I thought of this from thinking about clay balls, and also from looking at the way wild rice grows in nature.
I think the trick is to get the plants to grow in clusters, sort of like the rows and columns you see in machine-planted industrial agriculture fields, but with several plants per spot, and more space in-between.
To achieve this I propose using seed balls, not in the normal way seed balls have previously been used for grain, with one seed per small ball, but more like seed "bombs" with several seeds per large ball. Dropping them in place would most likely be preferable to throwing them for this purpose.
Experimentation will be needed to determine the optimal number of seeds per ball and distance between clusters. Also whether a living mulch like clover would need to be used or if the spreading roots would do a good enough job of suppressing weeds on their own.
Most of the pain and effort I see when I watch people harvest grain by hand is in the cutting the stalks and getting the plants to lie straight on the ground, either on your hands and knees with a sickle, or with a scythe with those very cumbersome and inconvenient-looking finger attachments. And also in the tying of the plants in bundles, usually an entire second job for a second person.
Growing the plants in clusters would eliminate both of these things. All you would have to do would be to grab the cluster of plants beneath the seed heads and cut it below that. No specialized tools needed, a cheap sickle or even a machete would work. And thus it is already in a bundle in your hand, and the simple and already-popular "bang it on the side of a large metal drum" method of getting the seeds off can be used.
The only difficulties left are in getting the metal drum to follow you around the field, and in the winnowing. The first is easily solved with a small cart and a cow or a donkey. Or you could push it yourself I guess, every ten feet or so.
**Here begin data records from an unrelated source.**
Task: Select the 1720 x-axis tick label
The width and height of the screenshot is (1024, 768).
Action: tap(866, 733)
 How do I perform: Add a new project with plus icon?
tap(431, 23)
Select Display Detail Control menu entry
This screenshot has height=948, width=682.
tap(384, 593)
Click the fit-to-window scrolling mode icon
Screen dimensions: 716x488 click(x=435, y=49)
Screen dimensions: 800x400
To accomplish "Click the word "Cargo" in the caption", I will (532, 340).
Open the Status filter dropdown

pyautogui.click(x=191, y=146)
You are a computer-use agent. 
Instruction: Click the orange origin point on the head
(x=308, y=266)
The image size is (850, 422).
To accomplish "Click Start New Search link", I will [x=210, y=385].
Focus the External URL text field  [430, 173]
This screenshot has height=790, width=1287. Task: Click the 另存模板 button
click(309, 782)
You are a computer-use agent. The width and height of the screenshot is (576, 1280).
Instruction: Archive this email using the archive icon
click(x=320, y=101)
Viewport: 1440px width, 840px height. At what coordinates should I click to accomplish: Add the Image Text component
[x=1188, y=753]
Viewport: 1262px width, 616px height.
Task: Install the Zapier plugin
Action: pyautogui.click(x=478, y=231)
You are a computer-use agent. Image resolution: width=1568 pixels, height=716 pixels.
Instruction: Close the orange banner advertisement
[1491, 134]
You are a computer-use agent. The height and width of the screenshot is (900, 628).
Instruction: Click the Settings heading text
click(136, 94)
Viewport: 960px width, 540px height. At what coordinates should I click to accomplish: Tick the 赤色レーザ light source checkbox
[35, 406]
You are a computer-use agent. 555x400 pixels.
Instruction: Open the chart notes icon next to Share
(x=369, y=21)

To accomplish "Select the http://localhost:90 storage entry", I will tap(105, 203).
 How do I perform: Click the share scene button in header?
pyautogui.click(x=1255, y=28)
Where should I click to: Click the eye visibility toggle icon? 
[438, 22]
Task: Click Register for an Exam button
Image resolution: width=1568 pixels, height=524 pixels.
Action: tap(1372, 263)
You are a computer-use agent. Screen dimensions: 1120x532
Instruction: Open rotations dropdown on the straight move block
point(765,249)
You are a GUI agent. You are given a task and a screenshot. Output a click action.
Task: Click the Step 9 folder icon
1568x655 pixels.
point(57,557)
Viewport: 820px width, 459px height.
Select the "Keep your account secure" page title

Winnowing I think is not much of a time/energy consumer as long as you wait for a suitably dry and windy day.
I think that with this method, the growing of wheat, oats and barley is made just as practical small-scale as growing field corn (maize) is. Winnowing and shucking can be called comparably difficult, I think. Also you don't have to nixtamilize wheat/oats/barley like you do with maize. Maize will kill you slowly if you try to survive principally on it unnixtamilized, did you know. Also I think it doesn't taste nearly as nice to most people. And it doesn't like chilly places.
And If you are thinking that growing them this way will drastically reduce yields, I beg to differ. Grains are grasses and grasses love to grow in clusters. Take the wild rice I mentioned earlier for instance, or the crabgrass that probably grows in your garden. Also, plants generally do a good job of spreading their roots quickly over any available area, and in growing their leaves so as not to compete for sunlight with their own kind. I'm fairly certain that yields would be comparable to broadcasting.